Le roi reçoit ensuite les neuf onctions sacrées, tout ceci accompagné de formules retraçant l’histoire de la genèse, du parcours solaire et des régénérescences divines.
Ensuite vient l’allaitement rituel, l’intronisation du roi est assimilée à une renaissance.
Les prêtres se tournent vers Isis pour invoquer sa protection comme elle le fit pour son fils Horus. La nature divine du roi est confirmée.
Le roi peut maintenant pénétrer dans le sanctuaire pour le rite de « l’imposition des couronnes ». Un officiant lui noue autour du cou une bandelette de lin rouge qui porte, tracées à l’encre, 30 couronnes rouges de Basse Egypte et 30 couronnes blanches de Haute Egypte avec de part et d’autre une effigie du dieu Ptah. Sur les cordelettes de l’étoffe, l’officiant confectionne autant de nœuds qu’il y a de couronnes.
Pharaon reçoit ensuite le diadème « seshed » auquel est fixé « l’uræus » et le bandeau « shesep » ; la croix « ankh » et le sceptre « ouas » ; le collier « meankh » ; les sandales pures de peau blanche et le bâton des pays étrangers qui sert à maîtriser les forces du mal.
Puis Pharaon reçoit les différentes couronnes.
Un scribe de la Maison de Vie annonce la titulature royale formée des cinq noms annonçant le programme de son règne : le nom d’Horus, le nom des deux maîtresses, le nom d’Horus d’or, le nom de roi de Haute et de Basse Egypte et le nom de fils de Rê. Une fois prononcé, ce protocole est adressé aux provinces du pays.
Pharaon est oint au ladanum, les prêtres lui remettent des amulettes prophylactiques. Avec de la gomme résine humectée de salive, on dessine sur la main du roi le signe « iaout » signifiant la fonction royale.
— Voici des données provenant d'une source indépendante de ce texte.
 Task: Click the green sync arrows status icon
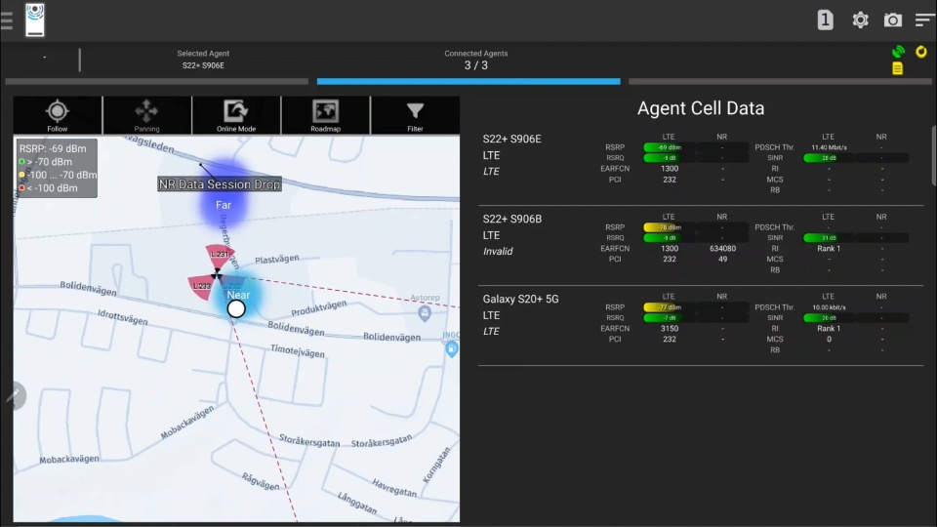click(898, 52)
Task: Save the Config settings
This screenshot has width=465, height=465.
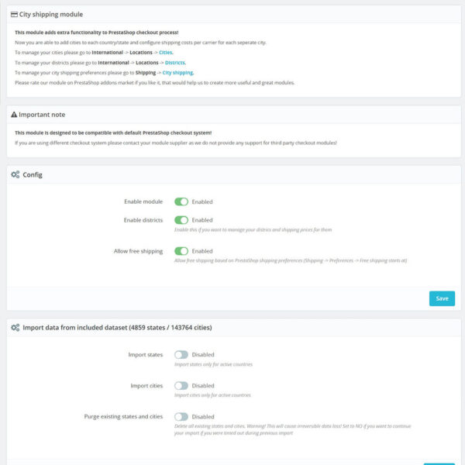Action: tap(442, 298)
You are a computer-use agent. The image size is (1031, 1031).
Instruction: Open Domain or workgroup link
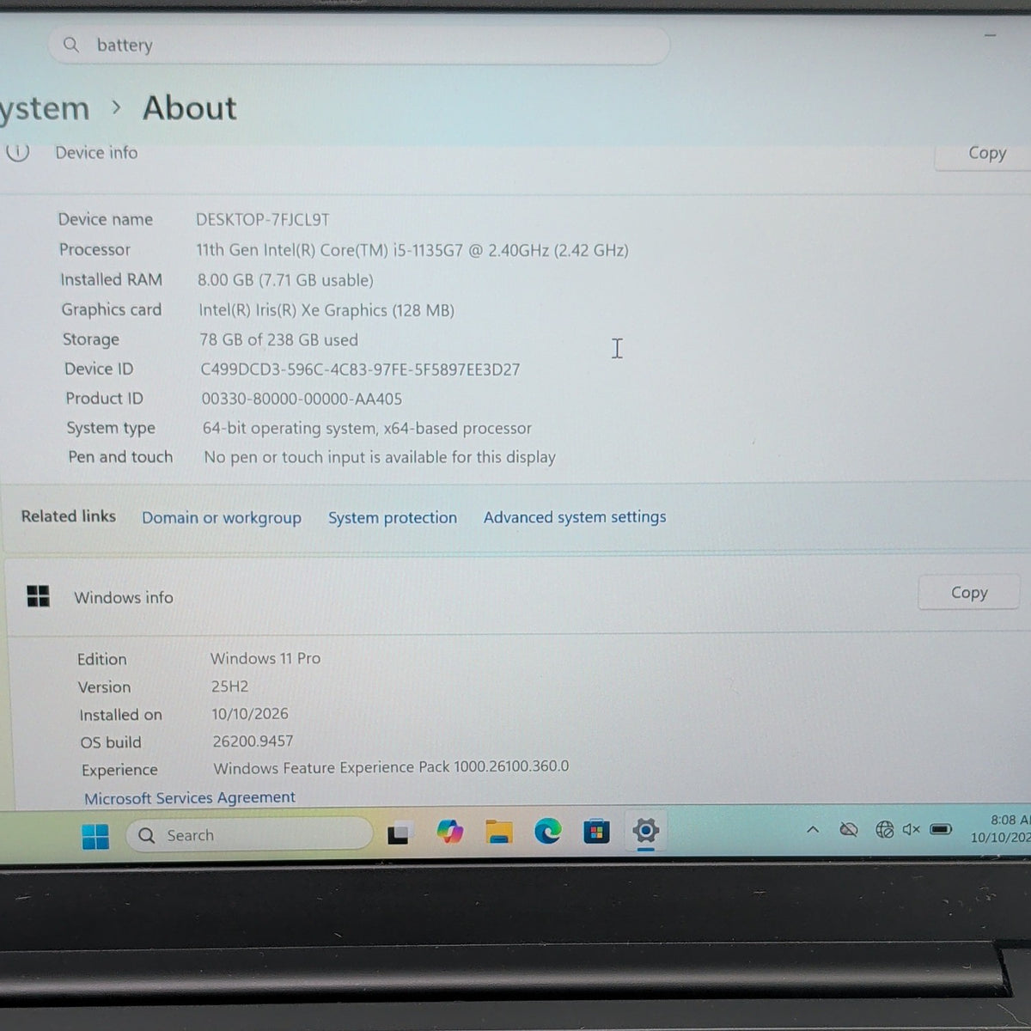coord(222,518)
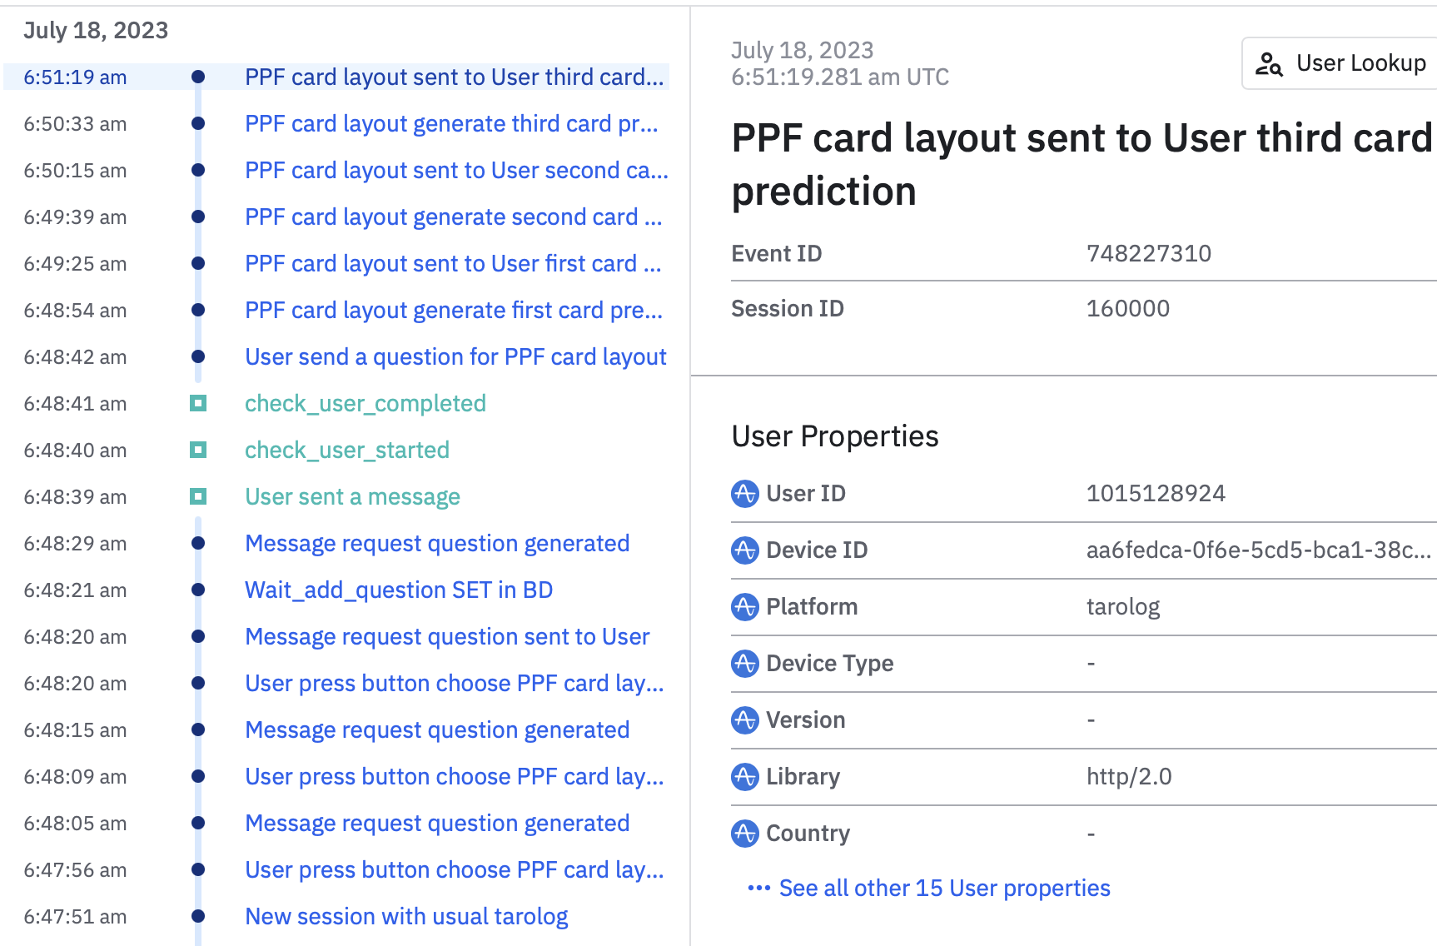This screenshot has height=946, width=1437.
Task: Click the Amplitude icon beside Country
Action: point(744,834)
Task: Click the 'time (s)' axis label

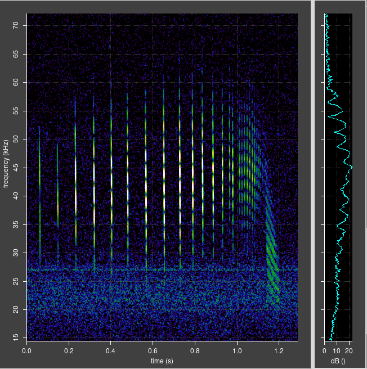Action: (162, 359)
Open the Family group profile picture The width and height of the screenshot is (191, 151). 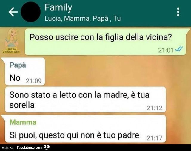click(31, 12)
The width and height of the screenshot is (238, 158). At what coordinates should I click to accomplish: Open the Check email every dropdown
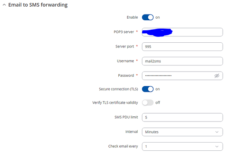point(182,147)
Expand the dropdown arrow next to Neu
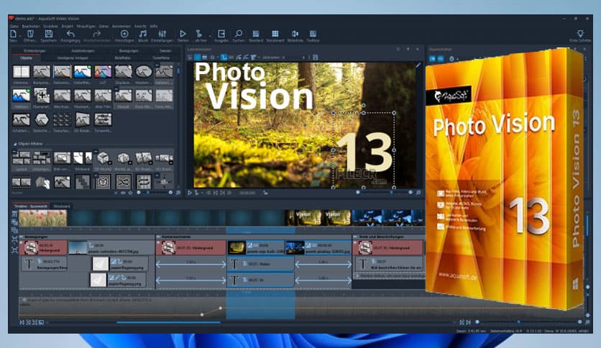 coord(19,35)
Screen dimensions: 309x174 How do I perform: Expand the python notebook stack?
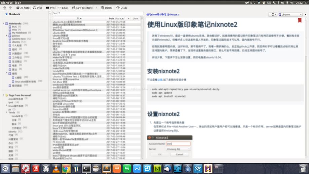pos(6,36)
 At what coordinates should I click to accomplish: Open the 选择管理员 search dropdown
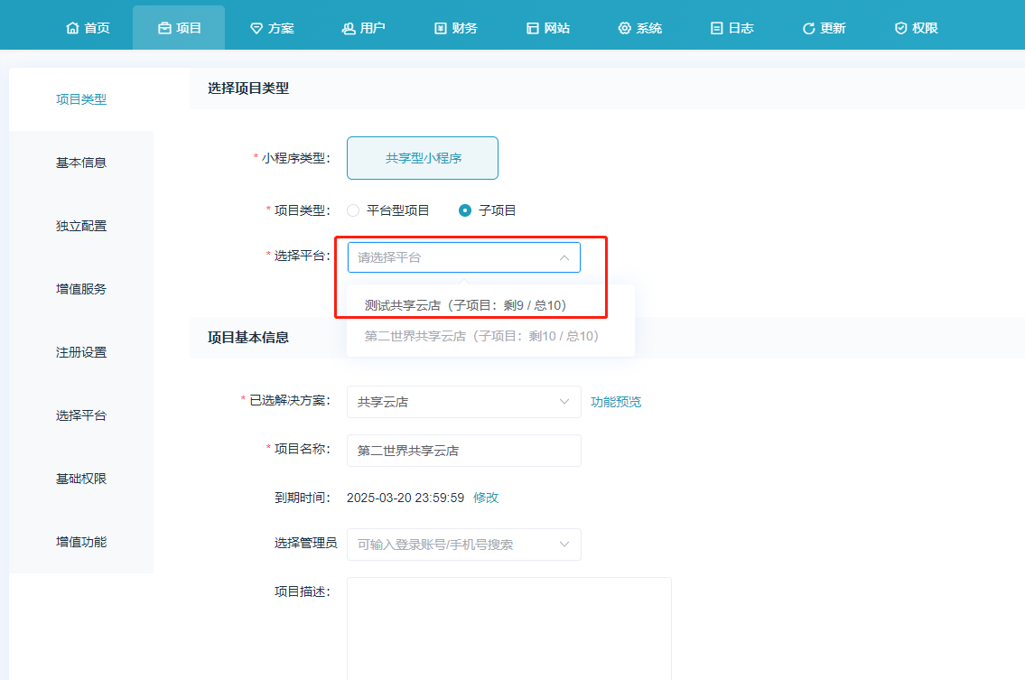(x=463, y=545)
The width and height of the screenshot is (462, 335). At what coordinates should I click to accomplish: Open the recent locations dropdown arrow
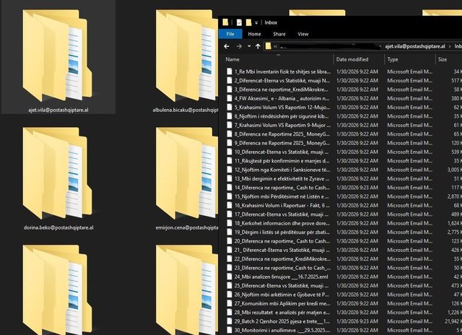tap(249, 47)
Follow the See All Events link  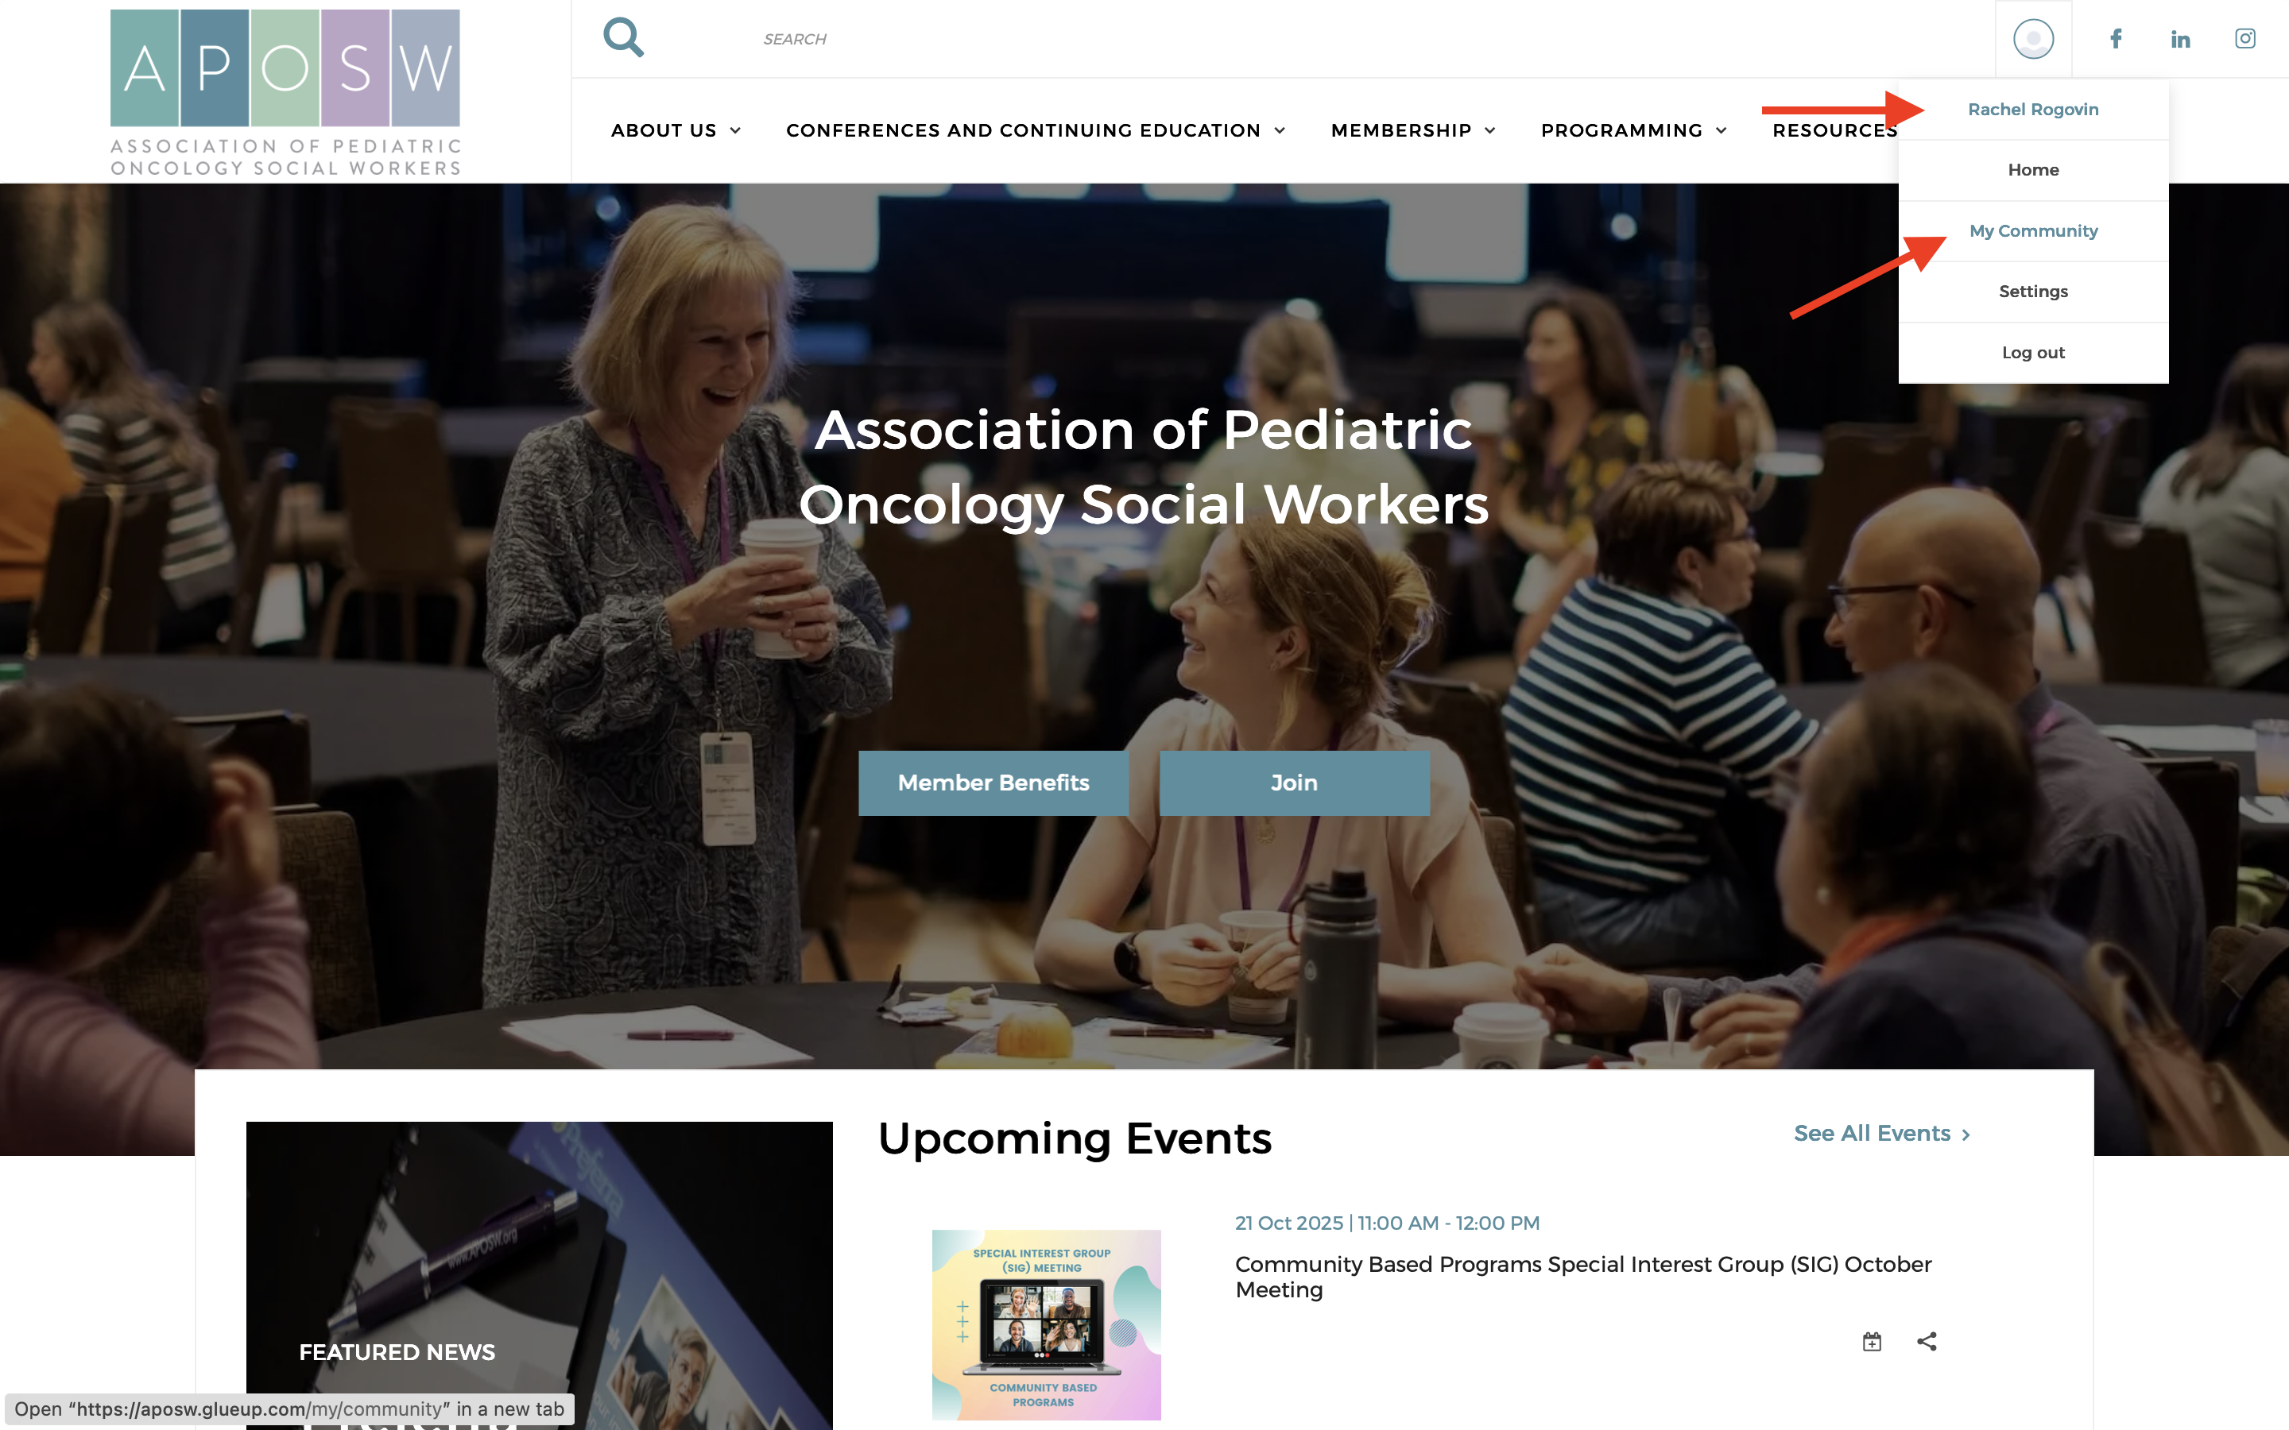(1881, 1133)

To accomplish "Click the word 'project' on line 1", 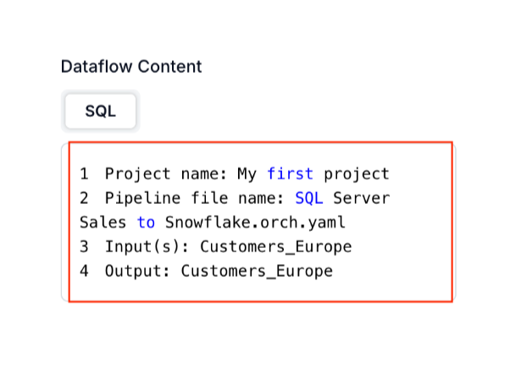I will click(x=356, y=174).
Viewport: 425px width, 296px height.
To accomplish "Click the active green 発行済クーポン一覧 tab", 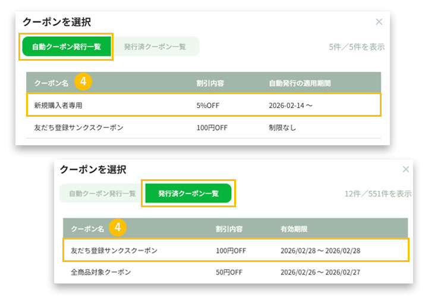I will click(x=188, y=194).
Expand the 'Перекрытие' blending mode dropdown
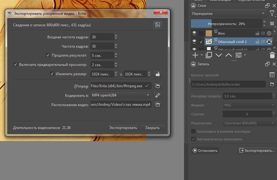This screenshot has width=277, height=180. point(228,14)
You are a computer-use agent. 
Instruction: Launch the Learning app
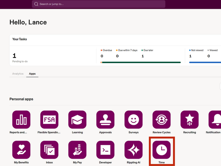click(77, 120)
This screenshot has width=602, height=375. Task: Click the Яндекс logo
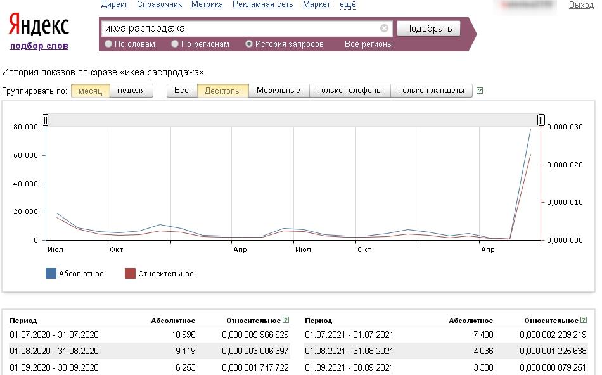tap(39, 25)

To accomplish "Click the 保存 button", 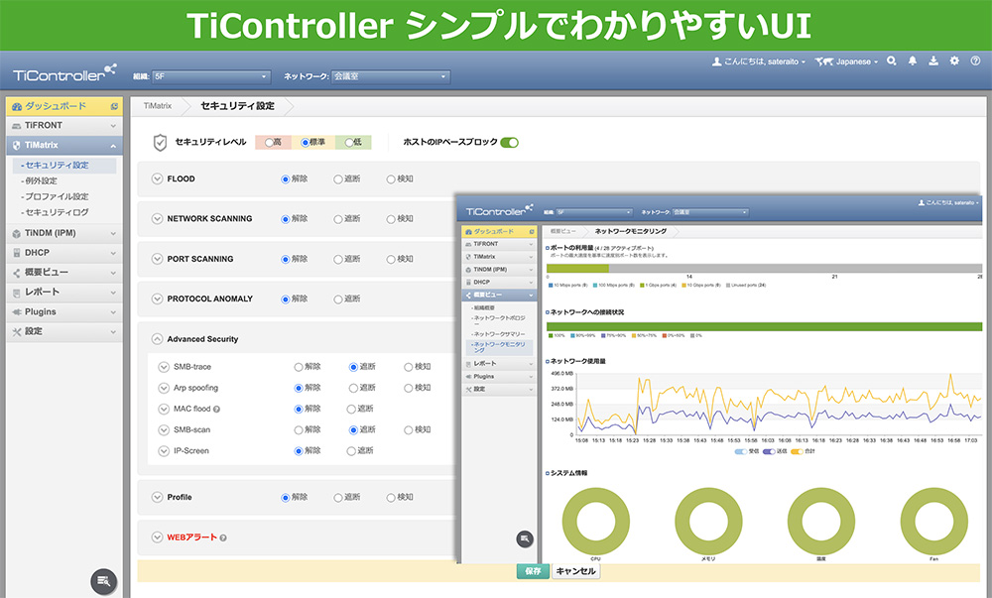I will [533, 571].
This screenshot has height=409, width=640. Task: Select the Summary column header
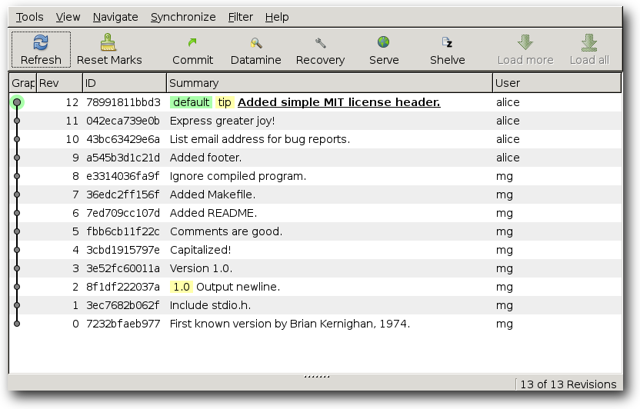coord(329,83)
Le roi avale le même emblème, modelé dans de la mie de pain, en l’absorbant on lui donne le pouvoir de gouverner.
Des prêtres offrent au roi une galette modelée avec des éléments minéraux et de la boue de la zone inondée des champs pendant que d’autres prêtres le couvrent d’insignes royaux et que d’autres font l’offrande de sept images divines façonnées avec de l’argile tendre.
A la tombée de la nuit, les officiants aménagent un lit dans le saint des saints du temple. Ils remettent au roi quatre sceaux, 2 au nom de Geb, 1 au nom de Neith et 1 au nom de Maât. Ces sceaux seront placés sous la tête du roi quand il sera couché.
Ce sommeil est sensé mimer une mort symbolique pour réapparaître à l’aube, renouvelé et régénéré.
Au matin, le roi est placé sur un trône construit sur une pierre, il doit poser sa main sur une galette d’humus et tenir dans son autre main un oiseau. Un officiant arrive avec un autre oiseau qui sera le messager d’Horus. L’oiseau de l’officiant est relâché et celui du roi lui servira d’oracle.
Le roi doit ensuite sentir et découper la tête de deux séries de 7 plantes en récitant des incantations, c’est le rituel de protection et de destruction des forces nocives.
De retour dans la Maison de Vie, le roi reçoit l’offrande de 9 oiseaux différents pendant qu’on lui accroche à son cou un faucon en or, un vautour en faïence et un chat en turquoise.
Puis dans une des cours sacrées, sous un perséa, les officiants inscrivent le nom du roi de Haute et Basse Egypte sur les fruits de l’arbre sacré. Ce rituel devra être renouvelé à chaque jour de l’an.
Les rites de couronnement prennent fin et le Pharaon sort de l’enceinte sacrée pour se présenter à la foule sur son char plaqué d’or.
Afin de rester en pleine possession de ces moyens, Pharaon fête son jubilé par une série d’épreuves physiques et de rites religieux, ce sont les fêtes Sed.